> I have to wonder if programming should have kept pascals distinction between functions that only return one thing and procedures that go off and manipulate other things and do not give a return value.
What you want is to use a language that has higher-kinded types and monads so that functions can have both effects (even multiple distinct kinds of effects) and return values, but the distinction between the two is clear, and when composing effectful functions you have to be explicit about how they compose. (You can still say "run these three possibly-erroring functions in a pipeline and return either the successful result or an error from whichever one failed", but you have to make a deliberate choice to).
Making a distinction between pure and effectful functions doesnt require any kind of effect system though.
Having a language where "func" defines a pure function and "proc" defines a procedure that can performed arbitrary side effects (as in any imperative language really) would still be really useful, I think
> Having a language where "func" defines a pure function and "proc" defines a procedure that can performed arbitrary side effects (as in any imperative language really) would still be really useful, I think
Rust tried that in the early days, the problem is no-one can agree on exactly what side effects make a function non-pure. You pay almost all the costs of a full effect system (and even have to add an extra language keyword) but get only some of the benefits.
The definition I’ve used for my own projects is that anything that touches anything outside the function or in any way outlives the function is impure. It works pretty well for me. That is, no i/o, mutability of a function-local variable is okay but no touching other memory state (and that variable cannot outlive the return), the same function on the same input always produces the same output, and there’s no calling of impure code from within pure code.

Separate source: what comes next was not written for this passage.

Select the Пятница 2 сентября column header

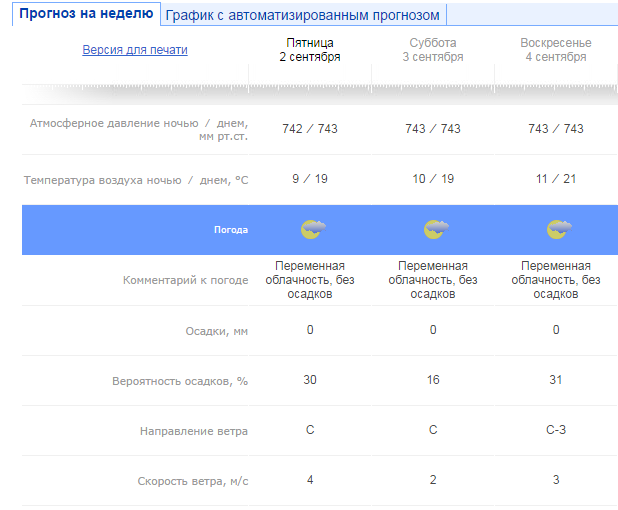point(310,50)

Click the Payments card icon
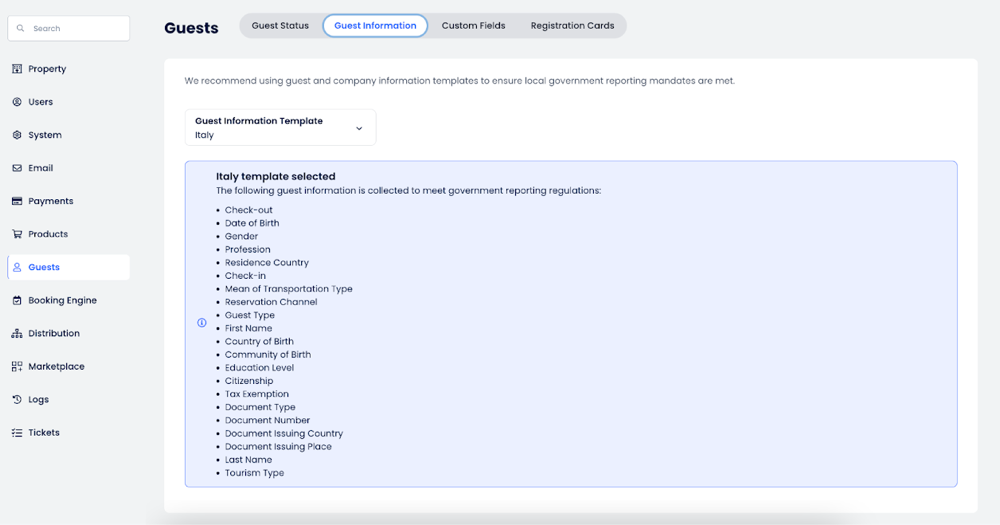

Notice this makes closures and currying impure unless done explicitly during function instantiation, making those things at least nominally part of the input syntactically. YMMV.
What you want is to use a language that has higher-kinded types and monads so that functions can have both effects (even multiple distinct kinds of effects) and return values, but the distinction between the two is clear, and when composing effectful functions you have to be explicit about how they compose. (You can still say "run these three possibly-erroring functions in a pipeline and return either the successful result or an error from whichever one failed", but you have to make a deliberate choice to).